The way these medicines work is they keep your body from producing chemicals associated with whatever pain and inflammation you are experiencing⁹. Again, these can be a huge help for things that your body can repair within a week or so. If your ankle is swollen, ibuprofen can help reduce swelling and actually give your body a chance to heal. However, a swollen ankle isn’t a chronic, lifelong thing.
Long term effects of popping these anti-inflammatory meds can include things like easy bruising, damage to your stomach, and long term damage to kidneys⁹. All muscle recovery talk aside, I would prefer my stomach and kidneys do their job. And when it comes to recovery, you need these major organs to help you absorb the nutrients you’re putting in your body, and filter out all the other garbage that your body doesn’t want.

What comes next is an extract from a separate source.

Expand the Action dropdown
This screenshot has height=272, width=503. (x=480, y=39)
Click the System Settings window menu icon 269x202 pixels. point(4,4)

Chronic use of NSAIDs is not the answer. Luckily, there are lots of natural anti-inflammatories that you can incorporate into your diet! Check out this graphic below for some things to pick up on your next grocery run.
What do I do now?
Right now, at your computer or phone, pause for a second and think about what you just read. Are there areas of your life that need some change? Maybe a little extra sleep? One more glass of water before bed? On that computer or phone, write down 3 small things that you would like to improve about how you care for your body.
In part 2 of this blog, I’ll go in depth about some very practical steps to improve some of those things you just wrote down! For now, decide what is realistic to improve on right now and work on forming some habits around those!